• The music, animal masks, and leather jumpsuits in this ‘70s Bollywood movie intro (search “animal mask Bollywood”; via Amos).
  • Listening to Deerhoof’s cover of the Shining soundtrack while staying overnight in a near-deserted, massive former monastery.
  • The ice floating by on the Fox River.
  • How if a big driving force of our behavior is our discomfort with ambiguity, then it makes sense that we would latch onto brands so strongly, since they’re these stable, knowable identities. I‘m sure that MBAs have written about that but I was just thinking about it in pop psych/philosophy terms.
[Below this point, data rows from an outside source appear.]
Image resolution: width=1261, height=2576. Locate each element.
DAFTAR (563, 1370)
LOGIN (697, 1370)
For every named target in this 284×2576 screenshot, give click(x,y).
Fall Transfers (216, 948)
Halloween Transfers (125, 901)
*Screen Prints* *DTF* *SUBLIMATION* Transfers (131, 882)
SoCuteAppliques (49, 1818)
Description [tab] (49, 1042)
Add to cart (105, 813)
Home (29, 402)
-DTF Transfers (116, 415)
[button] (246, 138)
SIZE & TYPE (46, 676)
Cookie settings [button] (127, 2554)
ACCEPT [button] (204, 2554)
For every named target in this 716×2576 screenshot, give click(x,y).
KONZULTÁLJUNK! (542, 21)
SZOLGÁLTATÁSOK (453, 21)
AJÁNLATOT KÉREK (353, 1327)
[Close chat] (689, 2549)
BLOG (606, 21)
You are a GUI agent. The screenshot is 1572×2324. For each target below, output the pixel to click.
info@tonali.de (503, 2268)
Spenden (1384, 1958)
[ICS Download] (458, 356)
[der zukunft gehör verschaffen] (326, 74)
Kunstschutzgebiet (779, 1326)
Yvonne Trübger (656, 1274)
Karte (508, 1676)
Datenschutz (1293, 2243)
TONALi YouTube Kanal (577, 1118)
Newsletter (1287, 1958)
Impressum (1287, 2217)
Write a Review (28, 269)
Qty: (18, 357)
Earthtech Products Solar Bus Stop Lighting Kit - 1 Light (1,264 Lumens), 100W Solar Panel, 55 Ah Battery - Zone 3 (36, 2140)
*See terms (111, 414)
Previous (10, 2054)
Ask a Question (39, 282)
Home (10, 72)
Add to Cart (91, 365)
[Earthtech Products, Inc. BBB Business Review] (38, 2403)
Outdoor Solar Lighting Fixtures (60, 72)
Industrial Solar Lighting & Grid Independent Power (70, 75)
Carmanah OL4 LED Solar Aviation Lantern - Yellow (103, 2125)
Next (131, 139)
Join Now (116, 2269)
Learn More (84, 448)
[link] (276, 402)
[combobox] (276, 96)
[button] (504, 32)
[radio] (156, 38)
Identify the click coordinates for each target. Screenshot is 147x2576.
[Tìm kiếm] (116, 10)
    • It’s the same case with mass-produced goods, since each individual instance of one is virtually identical to the next. It gives us the feeling that they have this knowable, ideal form, and that they’re not contingent objects made out of contingent materials by contingent people with contingent hands. (Jony Ive practically says as much in Apple design videos.) That, combined with their ubiquity, makes them comforting; it’s nice to know that you can go almost anywhere in the world and find a twelve-ounce can, or eat a Big Mac that tastes the same as home’s. (I knew a tour manager who would do exactly that even in food meccas like Italy and France.) But it’s worth giving up that familiarity sometimes. Or more than sometimes.
    • And this, from the New York Times op-ed “The Rise of Woke Capital”: “‘As much as we fear corporations gone wild,’ Poulos concludes, ‘we love corporations that love us.’ And in a rich society people may prefer that their #brands prove this love by identifying with favored social causes rather than through the old-fashioned expedient of paying their workers a little bit more money.”